Excerpted passage:
%%

Closed Bug 62345 Opened 25 years ago Closed 24 years ago

Unambiguous Unicode hyphen rendering differs from that of hyphen-minuses

Categories

(Core :: Internationalization, defect, P3)

x86
Windows NT
defect

Tracking

()

VERIFIED INVALID

People

(Reporter: decoy, Assigned: erik)

References

()

Details

In Unicode, we have two different hyphens: the normal ASCII one, with ambiguous ASCII semantics and the unambiguous Unicode one (U+2022 or something). In justified text, one does not get additional space on the sides of the ASCII variant, but does when the Unicode one is substituted. The ASCII behavior should extend to the Unicode unambiguous hyphen.
Reassign to erik.
Assignee: nhotta → erik
Verified Platform: PC OS: Windows 98 Mozilla Build: 2000121804 M18 Trunk Build Marking as NEW.

%%

Tasks for this exercise:
A. Reproduce the bug report word for word, starting at the words "(Reporter: decoy, Assigned: erik)" and ending after "Unicode unambiguous hyphen.".
B. According to the bug report, what happens in justified text when the Unicode hyphen is substituted for the ASCII one?
C. Write what comes next in the bug report on Unicode hyphen rendering, starting after its last line.
The rows after the bug report are separate material.

[Items from a data source]
%%

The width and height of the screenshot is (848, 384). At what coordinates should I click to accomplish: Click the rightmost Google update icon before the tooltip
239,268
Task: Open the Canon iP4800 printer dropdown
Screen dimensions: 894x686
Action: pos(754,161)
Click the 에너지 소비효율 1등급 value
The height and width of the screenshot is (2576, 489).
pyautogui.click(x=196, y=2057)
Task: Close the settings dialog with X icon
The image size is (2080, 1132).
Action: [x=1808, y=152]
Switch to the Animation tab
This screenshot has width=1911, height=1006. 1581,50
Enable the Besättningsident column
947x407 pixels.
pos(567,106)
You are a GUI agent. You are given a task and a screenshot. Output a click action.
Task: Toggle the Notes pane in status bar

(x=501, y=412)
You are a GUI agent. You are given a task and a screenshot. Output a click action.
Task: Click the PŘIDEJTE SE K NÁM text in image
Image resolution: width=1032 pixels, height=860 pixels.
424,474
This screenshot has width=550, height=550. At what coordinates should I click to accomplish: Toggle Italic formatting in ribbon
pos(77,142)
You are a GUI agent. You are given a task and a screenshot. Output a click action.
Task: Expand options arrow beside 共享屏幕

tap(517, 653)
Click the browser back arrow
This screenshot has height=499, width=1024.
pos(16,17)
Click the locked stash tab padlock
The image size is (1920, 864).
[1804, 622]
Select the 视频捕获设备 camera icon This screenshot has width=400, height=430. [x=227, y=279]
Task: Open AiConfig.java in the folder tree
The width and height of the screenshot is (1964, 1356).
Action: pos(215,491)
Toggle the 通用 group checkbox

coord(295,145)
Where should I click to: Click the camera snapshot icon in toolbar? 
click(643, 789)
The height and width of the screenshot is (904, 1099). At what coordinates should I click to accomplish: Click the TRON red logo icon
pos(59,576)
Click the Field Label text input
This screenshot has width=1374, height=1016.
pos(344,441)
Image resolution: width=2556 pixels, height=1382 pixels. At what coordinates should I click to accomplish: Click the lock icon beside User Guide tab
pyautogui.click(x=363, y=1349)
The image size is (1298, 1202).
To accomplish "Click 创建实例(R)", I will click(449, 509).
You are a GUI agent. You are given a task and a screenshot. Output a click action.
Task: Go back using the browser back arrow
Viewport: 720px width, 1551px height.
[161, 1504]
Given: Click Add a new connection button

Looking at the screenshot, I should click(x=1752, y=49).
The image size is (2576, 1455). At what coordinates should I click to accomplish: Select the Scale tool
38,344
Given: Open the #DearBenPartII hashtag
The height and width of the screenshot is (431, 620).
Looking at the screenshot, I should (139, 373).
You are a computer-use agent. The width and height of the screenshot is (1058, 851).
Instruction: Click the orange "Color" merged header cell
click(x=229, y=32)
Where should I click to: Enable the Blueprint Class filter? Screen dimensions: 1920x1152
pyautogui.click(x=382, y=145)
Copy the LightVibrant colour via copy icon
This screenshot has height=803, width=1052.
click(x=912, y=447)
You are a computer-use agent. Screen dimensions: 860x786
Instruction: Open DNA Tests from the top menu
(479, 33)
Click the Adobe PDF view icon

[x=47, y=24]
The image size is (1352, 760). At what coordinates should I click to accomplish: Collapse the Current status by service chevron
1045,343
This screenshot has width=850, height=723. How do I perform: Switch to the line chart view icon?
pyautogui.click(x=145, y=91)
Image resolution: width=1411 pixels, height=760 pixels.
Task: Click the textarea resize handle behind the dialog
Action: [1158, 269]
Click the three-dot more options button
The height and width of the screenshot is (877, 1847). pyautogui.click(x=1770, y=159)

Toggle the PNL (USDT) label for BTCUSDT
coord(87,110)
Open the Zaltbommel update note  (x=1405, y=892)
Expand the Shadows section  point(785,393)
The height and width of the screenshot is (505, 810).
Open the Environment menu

%%

Answers:
A.
(Reporter: decoy, Assigned: erik)

References

()

Details

In Unicode, we have two different hyphens: the normal ASCII one, with ambiguous ASCII semantics and the unambiguous Unicode one (U+2022 or something). In justified text, one does not get additional space on the sides of the ASCII variant, but does when the Unicode one is substituted. The ASCII behavior should extend to the Unicode unambiguous hyphen.

B. Additional space appears on the sides of the Unicode hyphen.

C.
Status: UNCONFIRMED → NEW
Ever confirmed: true
Mark it as invalid. This is a typographic issue. The font use different glyph for these two character. There are no reason they should appear as the same.
Status: NEW → RESOLVED
Closed: 24 years ago
Resolution: --- → INVALID
True. Eventhough fonts should ideally deal with them as pretty much identical, this is not Mozilla's concern. But there are still differences which are not font related. For instance, Mozilla does not seem to permit line-breaks after the Unicode hyphen, which is funny considering why we have it in Unicode in the first place.
Verified as invalid.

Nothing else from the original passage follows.